### Data for this task
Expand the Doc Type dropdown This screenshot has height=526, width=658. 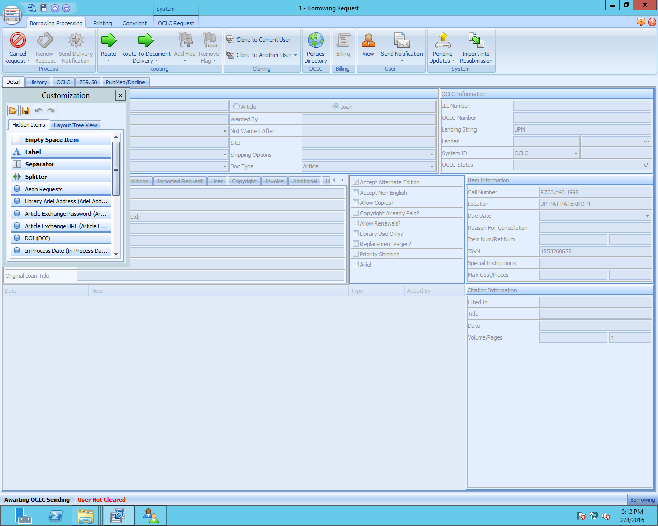click(x=432, y=166)
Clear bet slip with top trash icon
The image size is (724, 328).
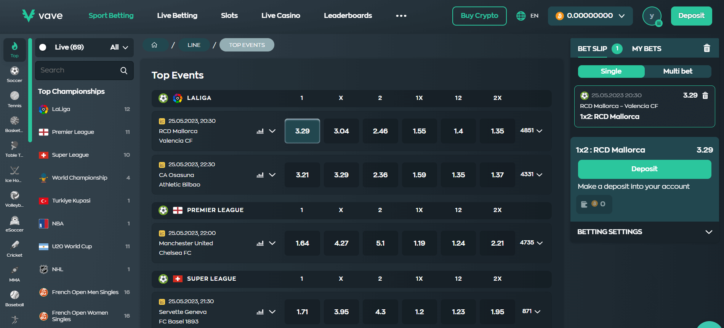click(x=706, y=48)
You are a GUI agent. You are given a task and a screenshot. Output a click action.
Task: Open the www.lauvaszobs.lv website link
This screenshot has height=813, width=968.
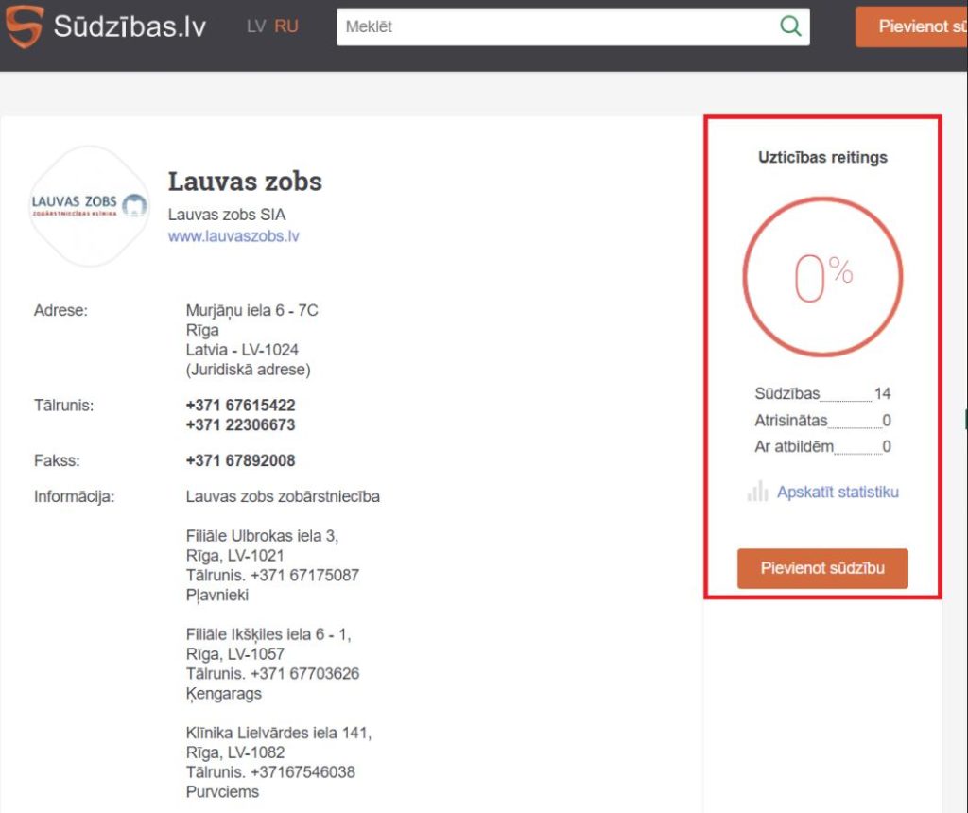pos(233,236)
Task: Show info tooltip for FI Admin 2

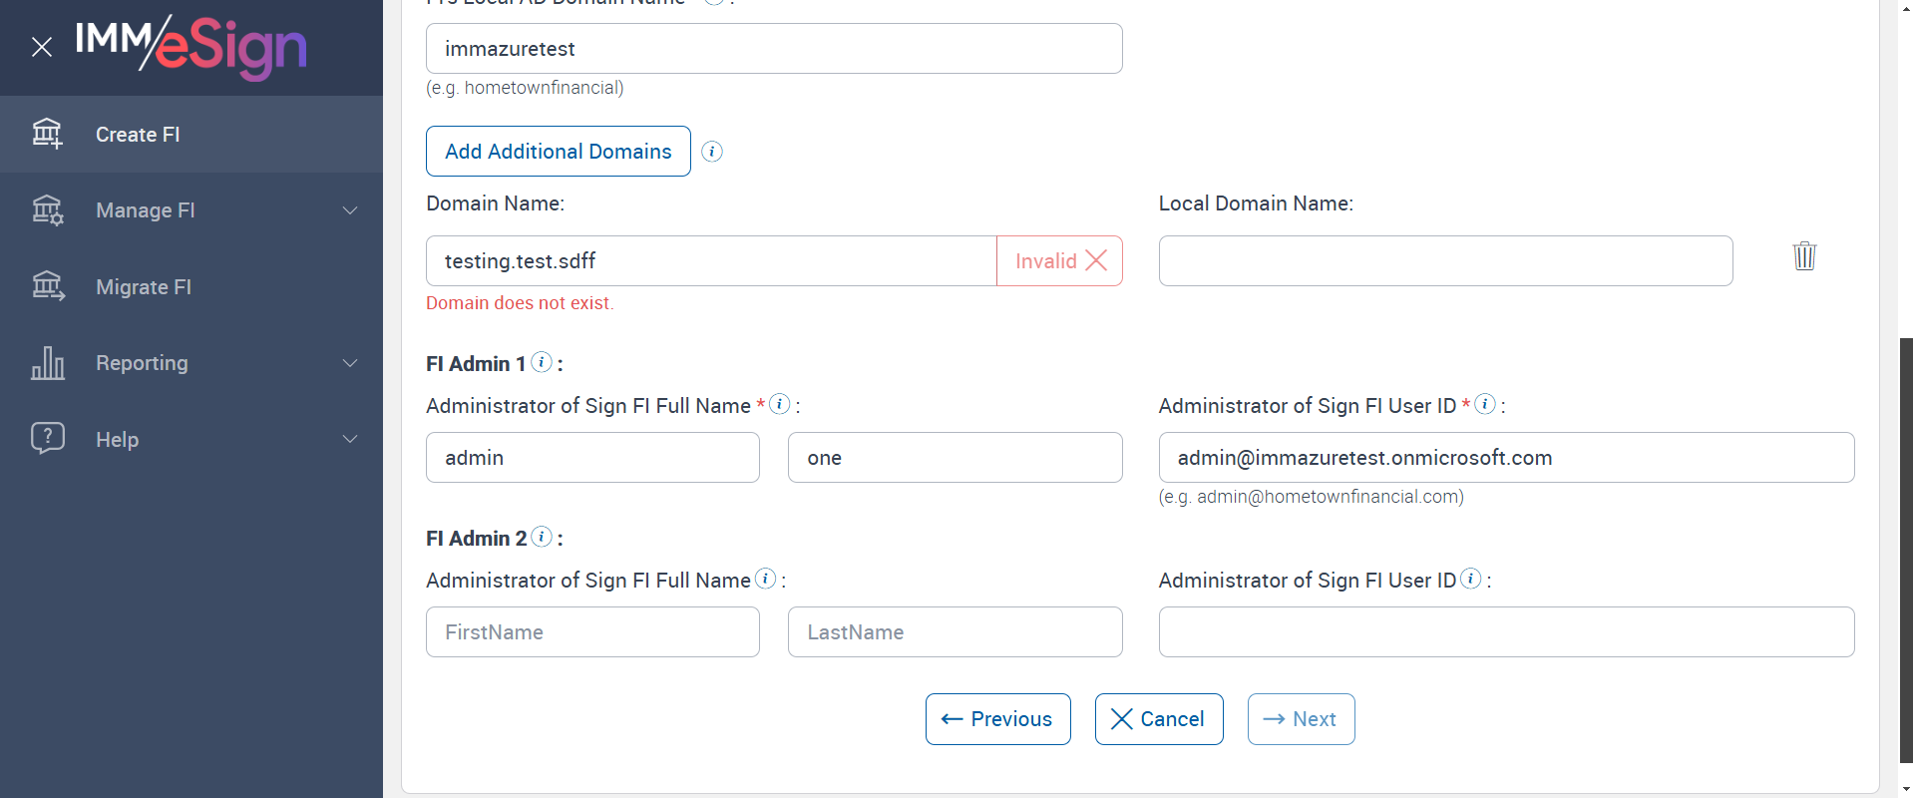Action: tap(542, 537)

### How to complete this task
Write the lines from the one with "This screenshot has height=813, width=968." through the last line of the entries out again exactly, both ends included, and skip the pictures.

### Solved exercise
This screenshot has height=813, width=968.
pos(233,236)
Task: Show info tooltip for FI Admin 2

Action: tap(542, 537)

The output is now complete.